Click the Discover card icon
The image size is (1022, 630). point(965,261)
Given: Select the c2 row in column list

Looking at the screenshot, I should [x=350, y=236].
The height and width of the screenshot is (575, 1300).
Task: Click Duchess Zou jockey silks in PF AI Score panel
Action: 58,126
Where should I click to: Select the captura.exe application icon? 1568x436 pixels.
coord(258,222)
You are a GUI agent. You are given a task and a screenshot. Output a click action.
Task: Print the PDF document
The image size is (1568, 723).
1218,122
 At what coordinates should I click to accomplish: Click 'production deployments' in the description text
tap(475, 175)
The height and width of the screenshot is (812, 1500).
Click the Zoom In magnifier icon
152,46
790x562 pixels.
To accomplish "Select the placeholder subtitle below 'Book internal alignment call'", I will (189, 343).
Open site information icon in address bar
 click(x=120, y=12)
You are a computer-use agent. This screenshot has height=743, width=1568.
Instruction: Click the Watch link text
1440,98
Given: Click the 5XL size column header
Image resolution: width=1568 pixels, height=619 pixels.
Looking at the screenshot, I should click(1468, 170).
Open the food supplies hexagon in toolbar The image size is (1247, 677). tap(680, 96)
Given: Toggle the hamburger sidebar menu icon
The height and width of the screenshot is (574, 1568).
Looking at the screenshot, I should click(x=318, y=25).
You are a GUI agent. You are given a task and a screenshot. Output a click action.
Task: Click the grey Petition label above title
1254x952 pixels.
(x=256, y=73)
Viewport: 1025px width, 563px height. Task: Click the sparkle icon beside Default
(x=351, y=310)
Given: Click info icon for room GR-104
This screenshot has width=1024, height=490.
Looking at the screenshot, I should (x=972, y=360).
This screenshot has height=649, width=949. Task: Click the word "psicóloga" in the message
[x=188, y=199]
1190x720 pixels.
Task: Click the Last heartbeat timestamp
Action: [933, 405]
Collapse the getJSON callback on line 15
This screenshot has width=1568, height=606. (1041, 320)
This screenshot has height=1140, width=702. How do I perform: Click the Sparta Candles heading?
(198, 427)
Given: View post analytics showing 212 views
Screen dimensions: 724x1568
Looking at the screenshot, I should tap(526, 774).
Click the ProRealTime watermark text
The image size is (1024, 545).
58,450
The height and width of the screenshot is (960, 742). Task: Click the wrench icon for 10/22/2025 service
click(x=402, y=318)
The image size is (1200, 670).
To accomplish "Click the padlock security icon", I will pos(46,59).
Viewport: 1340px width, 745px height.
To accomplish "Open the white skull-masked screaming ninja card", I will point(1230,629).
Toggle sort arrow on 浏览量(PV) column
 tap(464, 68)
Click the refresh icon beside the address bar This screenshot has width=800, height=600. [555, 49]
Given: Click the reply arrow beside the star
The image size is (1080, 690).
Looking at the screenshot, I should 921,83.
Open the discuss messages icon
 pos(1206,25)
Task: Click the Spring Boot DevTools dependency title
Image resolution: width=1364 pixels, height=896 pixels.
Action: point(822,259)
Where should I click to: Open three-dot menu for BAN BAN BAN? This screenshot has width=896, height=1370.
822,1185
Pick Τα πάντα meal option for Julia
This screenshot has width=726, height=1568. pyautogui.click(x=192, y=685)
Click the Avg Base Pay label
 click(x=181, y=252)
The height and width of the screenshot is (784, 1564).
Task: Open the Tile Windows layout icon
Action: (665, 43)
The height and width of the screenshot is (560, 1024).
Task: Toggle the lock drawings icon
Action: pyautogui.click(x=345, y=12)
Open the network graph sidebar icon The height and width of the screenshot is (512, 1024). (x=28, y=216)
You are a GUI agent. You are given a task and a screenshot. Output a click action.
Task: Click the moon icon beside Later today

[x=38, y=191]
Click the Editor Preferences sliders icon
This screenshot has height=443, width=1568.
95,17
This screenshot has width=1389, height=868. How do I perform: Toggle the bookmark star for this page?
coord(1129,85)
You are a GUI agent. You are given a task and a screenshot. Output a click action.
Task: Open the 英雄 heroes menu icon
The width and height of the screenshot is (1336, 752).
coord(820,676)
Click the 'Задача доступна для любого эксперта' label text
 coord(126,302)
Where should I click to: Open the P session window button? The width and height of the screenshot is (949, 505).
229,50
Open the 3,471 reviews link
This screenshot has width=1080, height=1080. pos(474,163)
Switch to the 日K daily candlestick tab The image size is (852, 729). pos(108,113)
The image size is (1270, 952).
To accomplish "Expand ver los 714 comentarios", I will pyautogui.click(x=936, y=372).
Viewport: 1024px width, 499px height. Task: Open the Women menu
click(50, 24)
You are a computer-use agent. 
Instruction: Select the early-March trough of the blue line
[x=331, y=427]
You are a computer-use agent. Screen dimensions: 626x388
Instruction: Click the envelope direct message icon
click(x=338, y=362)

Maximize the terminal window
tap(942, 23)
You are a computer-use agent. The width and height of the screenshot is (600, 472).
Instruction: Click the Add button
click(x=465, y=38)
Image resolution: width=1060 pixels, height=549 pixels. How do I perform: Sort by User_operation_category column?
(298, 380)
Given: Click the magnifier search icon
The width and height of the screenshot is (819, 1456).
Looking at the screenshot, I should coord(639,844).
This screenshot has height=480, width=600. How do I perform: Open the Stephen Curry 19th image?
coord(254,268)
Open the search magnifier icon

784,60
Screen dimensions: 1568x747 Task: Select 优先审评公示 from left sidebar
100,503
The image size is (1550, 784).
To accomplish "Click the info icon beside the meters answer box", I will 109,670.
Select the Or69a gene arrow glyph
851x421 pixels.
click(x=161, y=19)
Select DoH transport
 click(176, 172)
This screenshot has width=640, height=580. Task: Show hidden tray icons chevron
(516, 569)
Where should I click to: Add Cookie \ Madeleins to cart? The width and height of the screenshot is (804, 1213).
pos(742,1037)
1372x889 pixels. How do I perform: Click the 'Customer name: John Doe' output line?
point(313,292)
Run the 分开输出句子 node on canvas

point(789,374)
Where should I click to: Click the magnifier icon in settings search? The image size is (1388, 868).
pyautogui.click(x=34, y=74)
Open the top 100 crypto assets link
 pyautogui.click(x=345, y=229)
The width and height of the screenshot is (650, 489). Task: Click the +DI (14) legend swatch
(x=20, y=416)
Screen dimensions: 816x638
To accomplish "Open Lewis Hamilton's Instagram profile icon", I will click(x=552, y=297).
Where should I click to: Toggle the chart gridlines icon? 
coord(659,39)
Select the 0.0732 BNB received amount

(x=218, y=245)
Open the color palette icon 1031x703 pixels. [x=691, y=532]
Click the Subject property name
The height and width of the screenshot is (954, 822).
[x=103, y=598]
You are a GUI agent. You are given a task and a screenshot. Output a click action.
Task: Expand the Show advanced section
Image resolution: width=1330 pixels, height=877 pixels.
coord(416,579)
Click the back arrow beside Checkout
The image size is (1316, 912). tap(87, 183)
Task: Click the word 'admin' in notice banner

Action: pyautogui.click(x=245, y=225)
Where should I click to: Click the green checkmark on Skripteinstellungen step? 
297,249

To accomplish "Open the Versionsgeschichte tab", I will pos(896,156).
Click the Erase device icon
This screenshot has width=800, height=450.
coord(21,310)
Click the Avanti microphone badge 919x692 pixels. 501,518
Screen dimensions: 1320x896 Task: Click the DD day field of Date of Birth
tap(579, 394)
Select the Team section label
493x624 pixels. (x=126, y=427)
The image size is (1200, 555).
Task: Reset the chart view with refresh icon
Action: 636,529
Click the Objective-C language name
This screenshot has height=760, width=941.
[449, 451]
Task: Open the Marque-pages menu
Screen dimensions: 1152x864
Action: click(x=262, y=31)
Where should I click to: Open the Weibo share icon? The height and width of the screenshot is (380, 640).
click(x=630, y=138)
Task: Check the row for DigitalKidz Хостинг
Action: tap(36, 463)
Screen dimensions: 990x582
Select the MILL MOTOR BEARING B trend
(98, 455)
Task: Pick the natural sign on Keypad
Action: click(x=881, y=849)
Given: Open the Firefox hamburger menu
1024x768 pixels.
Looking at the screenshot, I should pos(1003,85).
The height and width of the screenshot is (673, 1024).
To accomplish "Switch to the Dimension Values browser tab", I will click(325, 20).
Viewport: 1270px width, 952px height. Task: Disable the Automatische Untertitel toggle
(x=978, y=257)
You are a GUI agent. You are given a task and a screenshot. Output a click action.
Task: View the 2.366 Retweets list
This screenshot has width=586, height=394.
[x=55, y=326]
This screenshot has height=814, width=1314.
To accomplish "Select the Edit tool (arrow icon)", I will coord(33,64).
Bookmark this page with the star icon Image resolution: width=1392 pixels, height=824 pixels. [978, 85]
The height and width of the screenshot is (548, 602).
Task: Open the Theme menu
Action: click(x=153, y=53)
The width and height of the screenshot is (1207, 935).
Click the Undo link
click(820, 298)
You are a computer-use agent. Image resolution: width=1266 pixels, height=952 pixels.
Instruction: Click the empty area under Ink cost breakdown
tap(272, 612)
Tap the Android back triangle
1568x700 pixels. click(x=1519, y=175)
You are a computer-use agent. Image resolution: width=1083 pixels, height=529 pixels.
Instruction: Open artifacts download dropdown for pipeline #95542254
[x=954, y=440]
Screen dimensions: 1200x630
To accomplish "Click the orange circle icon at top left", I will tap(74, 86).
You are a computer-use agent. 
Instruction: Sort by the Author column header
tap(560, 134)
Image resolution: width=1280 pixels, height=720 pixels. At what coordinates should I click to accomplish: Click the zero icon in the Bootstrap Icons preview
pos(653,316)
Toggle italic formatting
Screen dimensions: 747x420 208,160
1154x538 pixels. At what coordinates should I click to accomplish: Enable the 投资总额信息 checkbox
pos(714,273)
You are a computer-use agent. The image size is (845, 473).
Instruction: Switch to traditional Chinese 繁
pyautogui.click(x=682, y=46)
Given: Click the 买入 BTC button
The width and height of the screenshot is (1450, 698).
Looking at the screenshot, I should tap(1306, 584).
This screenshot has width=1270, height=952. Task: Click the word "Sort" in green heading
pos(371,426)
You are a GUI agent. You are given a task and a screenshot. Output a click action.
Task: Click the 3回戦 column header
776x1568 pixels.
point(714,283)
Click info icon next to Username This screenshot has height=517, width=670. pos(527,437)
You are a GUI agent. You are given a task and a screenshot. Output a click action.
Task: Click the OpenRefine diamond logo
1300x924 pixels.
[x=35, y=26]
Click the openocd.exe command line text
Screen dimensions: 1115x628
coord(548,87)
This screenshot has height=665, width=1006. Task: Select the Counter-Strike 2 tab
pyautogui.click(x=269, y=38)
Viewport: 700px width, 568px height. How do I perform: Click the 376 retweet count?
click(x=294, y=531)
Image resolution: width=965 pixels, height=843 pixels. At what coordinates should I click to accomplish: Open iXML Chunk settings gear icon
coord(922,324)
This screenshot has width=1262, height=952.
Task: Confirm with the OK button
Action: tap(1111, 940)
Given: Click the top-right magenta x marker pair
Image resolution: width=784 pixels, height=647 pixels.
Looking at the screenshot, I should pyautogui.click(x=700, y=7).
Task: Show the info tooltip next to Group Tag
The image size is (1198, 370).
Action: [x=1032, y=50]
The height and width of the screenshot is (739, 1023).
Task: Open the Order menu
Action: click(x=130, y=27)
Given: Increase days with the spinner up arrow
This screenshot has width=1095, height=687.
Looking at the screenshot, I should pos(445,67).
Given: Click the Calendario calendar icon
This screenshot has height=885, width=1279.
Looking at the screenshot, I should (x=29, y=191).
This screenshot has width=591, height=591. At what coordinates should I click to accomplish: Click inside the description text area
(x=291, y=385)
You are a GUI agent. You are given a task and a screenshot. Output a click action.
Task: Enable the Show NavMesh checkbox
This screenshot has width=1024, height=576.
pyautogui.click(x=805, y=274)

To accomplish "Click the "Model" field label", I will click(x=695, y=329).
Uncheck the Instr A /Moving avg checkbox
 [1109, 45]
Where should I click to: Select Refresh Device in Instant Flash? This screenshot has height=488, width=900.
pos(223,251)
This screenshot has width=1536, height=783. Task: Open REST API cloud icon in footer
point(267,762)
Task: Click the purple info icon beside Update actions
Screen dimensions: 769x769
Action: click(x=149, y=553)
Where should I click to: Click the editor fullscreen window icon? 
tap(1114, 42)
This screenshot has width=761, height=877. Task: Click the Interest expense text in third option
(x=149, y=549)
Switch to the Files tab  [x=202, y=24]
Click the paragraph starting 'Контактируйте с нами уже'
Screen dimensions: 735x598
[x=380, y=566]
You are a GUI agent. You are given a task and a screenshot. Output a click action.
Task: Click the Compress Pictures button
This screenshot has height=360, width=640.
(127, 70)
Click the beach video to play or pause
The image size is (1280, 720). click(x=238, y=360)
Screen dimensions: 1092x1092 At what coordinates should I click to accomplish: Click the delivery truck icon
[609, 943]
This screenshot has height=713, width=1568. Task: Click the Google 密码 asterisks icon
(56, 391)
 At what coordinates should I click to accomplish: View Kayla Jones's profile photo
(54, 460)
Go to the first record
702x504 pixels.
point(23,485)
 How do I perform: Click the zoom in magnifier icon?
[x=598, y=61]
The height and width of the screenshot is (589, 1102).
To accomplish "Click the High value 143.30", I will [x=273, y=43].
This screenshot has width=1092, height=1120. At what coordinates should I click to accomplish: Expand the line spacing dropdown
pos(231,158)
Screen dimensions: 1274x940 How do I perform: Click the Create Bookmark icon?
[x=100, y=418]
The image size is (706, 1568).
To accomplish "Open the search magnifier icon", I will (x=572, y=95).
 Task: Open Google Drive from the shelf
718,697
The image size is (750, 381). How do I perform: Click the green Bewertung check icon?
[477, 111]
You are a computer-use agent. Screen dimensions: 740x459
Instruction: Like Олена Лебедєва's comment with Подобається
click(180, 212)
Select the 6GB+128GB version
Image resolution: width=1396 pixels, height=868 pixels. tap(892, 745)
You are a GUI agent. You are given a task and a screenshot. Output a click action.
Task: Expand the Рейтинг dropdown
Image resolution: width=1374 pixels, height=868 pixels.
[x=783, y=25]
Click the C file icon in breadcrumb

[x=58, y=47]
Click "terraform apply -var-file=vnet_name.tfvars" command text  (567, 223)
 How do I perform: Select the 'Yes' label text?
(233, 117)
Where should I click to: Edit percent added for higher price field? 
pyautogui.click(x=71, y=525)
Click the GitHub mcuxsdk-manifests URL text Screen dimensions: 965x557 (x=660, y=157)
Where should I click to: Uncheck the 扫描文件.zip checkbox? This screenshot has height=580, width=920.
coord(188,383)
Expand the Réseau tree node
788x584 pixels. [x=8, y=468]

> Assignment
Check the listing above for lines containing the string "command", and copy each one.

> Answer box
Click the openocd.exe command line text
Click "terraform apply -var-file=vnet_name.tfvars" command text  (567, 223)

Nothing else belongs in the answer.